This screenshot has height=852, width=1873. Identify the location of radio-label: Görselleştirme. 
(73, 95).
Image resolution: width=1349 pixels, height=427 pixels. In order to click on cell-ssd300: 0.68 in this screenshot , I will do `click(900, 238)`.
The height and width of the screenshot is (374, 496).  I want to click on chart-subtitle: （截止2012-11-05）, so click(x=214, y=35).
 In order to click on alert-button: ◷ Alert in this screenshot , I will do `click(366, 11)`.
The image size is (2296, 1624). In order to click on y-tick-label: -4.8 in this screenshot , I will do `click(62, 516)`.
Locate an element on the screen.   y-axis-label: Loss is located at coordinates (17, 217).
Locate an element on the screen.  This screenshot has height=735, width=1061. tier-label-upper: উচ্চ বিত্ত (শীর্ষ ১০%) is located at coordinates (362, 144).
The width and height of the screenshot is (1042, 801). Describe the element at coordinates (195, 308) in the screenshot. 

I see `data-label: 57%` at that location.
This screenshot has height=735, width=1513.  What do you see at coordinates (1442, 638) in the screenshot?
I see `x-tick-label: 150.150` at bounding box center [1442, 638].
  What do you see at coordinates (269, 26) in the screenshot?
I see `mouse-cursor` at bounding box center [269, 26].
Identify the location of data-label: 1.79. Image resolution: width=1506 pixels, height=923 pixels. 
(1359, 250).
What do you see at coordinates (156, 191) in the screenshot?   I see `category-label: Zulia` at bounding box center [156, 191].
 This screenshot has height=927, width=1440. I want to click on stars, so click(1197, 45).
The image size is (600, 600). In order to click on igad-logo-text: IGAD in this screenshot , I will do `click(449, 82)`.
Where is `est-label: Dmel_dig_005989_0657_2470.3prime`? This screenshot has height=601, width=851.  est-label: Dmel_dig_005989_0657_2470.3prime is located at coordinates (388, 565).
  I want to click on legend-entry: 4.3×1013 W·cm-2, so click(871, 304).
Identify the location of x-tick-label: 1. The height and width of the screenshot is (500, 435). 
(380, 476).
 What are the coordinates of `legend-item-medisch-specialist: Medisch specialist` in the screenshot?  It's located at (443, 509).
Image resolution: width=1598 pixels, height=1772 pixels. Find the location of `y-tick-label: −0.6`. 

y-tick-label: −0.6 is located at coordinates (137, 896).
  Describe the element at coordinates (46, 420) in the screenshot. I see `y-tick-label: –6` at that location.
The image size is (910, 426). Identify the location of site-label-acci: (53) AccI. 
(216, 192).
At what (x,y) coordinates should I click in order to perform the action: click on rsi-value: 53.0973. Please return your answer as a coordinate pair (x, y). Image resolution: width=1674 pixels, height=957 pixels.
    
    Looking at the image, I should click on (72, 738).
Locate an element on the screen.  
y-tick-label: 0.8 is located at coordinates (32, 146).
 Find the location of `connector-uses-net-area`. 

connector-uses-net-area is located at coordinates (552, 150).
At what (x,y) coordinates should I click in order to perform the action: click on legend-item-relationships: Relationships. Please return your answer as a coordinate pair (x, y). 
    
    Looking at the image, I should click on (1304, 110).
────
» **Problem to solve**: Reproduce all of the records above verbatim, keeping their original order and line breaks.

» **Solved problem**:
This screenshot has height=852, width=1873. Identify the location of radio-label: Görselleştirme. 
(73, 95).
Image resolution: width=1349 pixels, height=427 pixels. In order to click on cell-ssd300: 0.68 in this screenshot , I will do `click(900, 238)`.
The height and width of the screenshot is (374, 496).  I want to click on chart-subtitle: （截止2012-11-05）, so click(x=214, y=35).
 In order to click on alert-button: ◷ Alert in this screenshot , I will do `click(366, 11)`.
The image size is (2296, 1624). In order to click on y-tick-label: -4.8 in this screenshot , I will do `click(62, 516)`.
Locate an element on the screen.   y-axis-label: Loss is located at coordinates (17, 217).
Locate an element on the screen.  This screenshot has height=735, width=1061. tier-label-upper: উচ্চ বিত্ত (শীর্ষ ১০%) is located at coordinates (362, 144).
The width and height of the screenshot is (1042, 801). Describe the element at coordinates (195, 308) in the screenshot. 

I see `data-label: 57%` at that location.
This screenshot has height=735, width=1513.  What do you see at coordinates (1442, 638) in the screenshot?
I see `x-tick-label: 150.150` at bounding box center [1442, 638].
  What do you see at coordinates (269, 26) in the screenshot?
I see `mouse-cursor` at bounding box center [269, 26].
Identify the location of data-label: 1.79. Image resolution: width=1506 pixels, height=923 pixels. 
(1359, 250).
What do you see at coordinates (156, 191) in the screenshot?   I see `category-label: Zulia` at bounding box center [156, 191].
 This screenshot has height=927, width=1440. I want to click on stars, so click(1197, 45).
The image size is (600, 600). In order to click on igad-logo-text: IGAD in this screenshot , I will do `click(449, 82)`.
Where is `est-label: Dmel_dig_005989_0657_2470.3prime`? This screenshot has height=601, width=851.  est-label: Dmel_dig_005989_0657_2470.3prime is located at coordinates (388, 565).
  I want to click on legend-entry: 4.3×1013 W·cm-2, so click(871, 304).
Identify the location of x-tick-label: 1. The height and width of the screenshot is (500, 435). 
(380, 476).
 What are the coordinates of `legend-item-medisch-specialist: Medisch specialist` in the screenshot?  It's located at (443, 509).
Image resolution: width=1598 pixels, height=1772 pixels. Find the location of `y-tick-label: −0.6`. 

y-tick-label: −0.6 is located at coordinates (137, 896).
  Describe the element at coordinates (46, 420) in the screenshot. I see `y-tick-label: –6` at that location.
The image size is (910, 426). Identify the location of site-label-acci: (53) AccI. 
(216, 192).
At what (x,y) coordinates should I click in order to perform the action: click on rsi-value: 53.0973. Please return your answer as a coordinate pair (x, y). Image resolution: width=1674 pixels, height=957 pixels.
    
    Looking at the image, I should click on (72, 738).
Locate an element on the screen.  
y-tick-label: 0.8 is located at coordinates (32, 146).
 Find the location of `connector-uses-net-area`. 

connector-uses-net-area is located at coordinates (552, 150).
At what (x,y) coordinates should I click in order to perform the action: click on legend-item-relationships: Relationships. Please return your answer as a coordinate pair (x, y). 
    
    Looking at the image, I should click on (1304, 110).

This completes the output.